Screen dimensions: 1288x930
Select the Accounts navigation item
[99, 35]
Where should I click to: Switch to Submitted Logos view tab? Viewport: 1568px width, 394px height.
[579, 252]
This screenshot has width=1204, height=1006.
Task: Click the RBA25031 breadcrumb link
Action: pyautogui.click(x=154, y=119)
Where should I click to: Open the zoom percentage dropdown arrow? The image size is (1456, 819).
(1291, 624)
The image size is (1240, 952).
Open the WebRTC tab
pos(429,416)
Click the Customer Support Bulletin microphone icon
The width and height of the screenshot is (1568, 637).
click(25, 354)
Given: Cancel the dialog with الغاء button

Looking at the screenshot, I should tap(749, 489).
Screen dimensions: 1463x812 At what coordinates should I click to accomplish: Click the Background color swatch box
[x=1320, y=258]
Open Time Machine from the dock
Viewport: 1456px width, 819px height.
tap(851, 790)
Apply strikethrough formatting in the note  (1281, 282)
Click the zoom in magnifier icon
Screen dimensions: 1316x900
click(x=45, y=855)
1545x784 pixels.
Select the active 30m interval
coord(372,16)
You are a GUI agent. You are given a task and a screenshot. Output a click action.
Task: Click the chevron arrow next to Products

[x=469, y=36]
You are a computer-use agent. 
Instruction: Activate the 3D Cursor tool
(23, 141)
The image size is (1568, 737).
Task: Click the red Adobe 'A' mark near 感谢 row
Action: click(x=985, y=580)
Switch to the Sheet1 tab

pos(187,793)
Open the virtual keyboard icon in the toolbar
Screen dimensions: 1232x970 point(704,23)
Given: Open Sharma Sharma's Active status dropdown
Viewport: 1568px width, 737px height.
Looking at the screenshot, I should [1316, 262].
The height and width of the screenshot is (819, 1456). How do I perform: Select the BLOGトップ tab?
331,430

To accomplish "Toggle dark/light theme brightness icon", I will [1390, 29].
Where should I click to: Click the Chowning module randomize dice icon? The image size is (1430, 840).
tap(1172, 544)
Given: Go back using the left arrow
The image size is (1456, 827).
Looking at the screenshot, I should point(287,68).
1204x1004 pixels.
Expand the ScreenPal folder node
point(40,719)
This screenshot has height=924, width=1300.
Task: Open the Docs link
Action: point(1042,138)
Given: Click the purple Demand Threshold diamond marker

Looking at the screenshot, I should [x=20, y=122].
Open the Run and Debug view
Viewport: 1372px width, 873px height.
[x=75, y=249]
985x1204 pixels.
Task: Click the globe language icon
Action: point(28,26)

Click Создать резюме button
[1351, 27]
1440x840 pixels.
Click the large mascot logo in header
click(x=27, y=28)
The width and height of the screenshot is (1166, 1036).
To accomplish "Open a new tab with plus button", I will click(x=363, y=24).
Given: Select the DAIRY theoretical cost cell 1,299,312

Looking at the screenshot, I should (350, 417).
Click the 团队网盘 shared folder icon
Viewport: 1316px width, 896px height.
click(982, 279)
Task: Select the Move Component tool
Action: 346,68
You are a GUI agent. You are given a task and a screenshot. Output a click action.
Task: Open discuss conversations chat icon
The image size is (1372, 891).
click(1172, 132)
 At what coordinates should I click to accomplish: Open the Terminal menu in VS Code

- **Exercise**: Every entry should be duplicated exactly as written.

- **Output for this task**:
Screen dimensions: 1288x930
Select the Accounts navigation item
[99, 35]
Where should I click to: Switch to Submitted Logos view tab? Viewport: 1568px width, 394px height.
[579, 252]
This screenshot has width=1204, height=1006.
Task: Click the RBA25031 breadcrumb link
Action: pyautogui.click(x=154, y=119)
Where should I click to: Open the zoom percentage dropdown arrow? The image size is (1456, 819).
(1291, 624)
The image size is (1240, 952).
Open the WebRTC tab
pos(429,416)
Click the Customer Support Bulletin microphone icon
The width and height of the screenshot is (1568, 637).
click(25, 354)
Given: Cancel the dialog with الغاء button

Looking at the screenshot, I should tap(749, 489).
Screen dimensions: 1463x812 At what coordinates should I click to accomplish: Click the Background color swatch box
[x=1320, y=258]
Open Time Machine from the dock
Viewport: 1456px width, 819px height.
tap(851, 790)
Apply strikethrough formatting in the note  (1281, 282)
Click the zoom in magnifier icon
Screen dimensions: 1316x900
click(x=45, y=855)
1545x784 pixels.
Select the active 30m interval
coord(372,16)
You are a GUI agent. You are given a task and a screenshot. Output a click action.
Task: Click the chevron arrow next to Products

[x=469, y=36]
You are a computer-use agent. 
Instruction: Activate the 3D Cursor tool
(23, 141)
The image size is (1568, 737).
Task: Click the red Adobe 'A' mark near 感谢 row
Action: click(x=985, y=580)
Switch to the Sheet1 tab

pos(187,793)
Open the virtual keyboard icon in the toolbar
Screen dimensions: 1232x970 point(704,23)
Given: Open Sharma Sharma's Active status dropdown
Viewport: 1568px width, 737px height.
Looking at the screenshot, I should [1316, 262].
The height and width of the screenshot is (819, 1456). How do I perform: Select the BLOGトップ tab?
331,430

To accomplish "Toggle dark/light theme brightness icon", I will [1390, 29].
Where should I click to: Click the Chowning module randomize dice icon? The image size is (1430, 840).
tap(1172, 544)
Given: Go back using the left arrow
The image size is (1456, 827).
Looking at the screenshot, I should point(287,68).
1204x1004 pixels.
Expand the ScreenPal folder node
point(40,719)
This screenshot has height=924, width=1300.
Task: Open the Docs link
Action: point(1042,138)
Given: Click the purple Demand Threshold diamond marker

Looking at the screenshot, I should [x=20, y=122].
Open the Run and Debug view
Viewport: 1372px width, 873px height.
[x=75, y=249]
985x1204 pixels.
Task: Click the globe language icon
Action: point(28,26)

Click Создать резюме button
[1351, 27]
1440x840 pixels.
Click the large mascot logo in header
click(x=27, y=28)
The width and height of the screenshot is (1166, 1036).
To accomplish "Open a new tab with plus button", I will click(x=363, y=24).
Given: Select the DAIRY theoretical cost cell 1,299,312

Looking at the screenshot, I should (350, 417).
Click the 团队网盘 shared folder icon
Viewport: 1316px width, 896px height.
click(982, 279)
Task: Select the Move Component tool
Action: 346,68
You are a GUI agent. You are given a task and a screenshot. Output a click action.
Task: Open discuss conversations chat icon
The image size is (1372, 891).
click(1172, 132)
 At what coordinates should I click to accomplish: Open the Terminal menu in VS Code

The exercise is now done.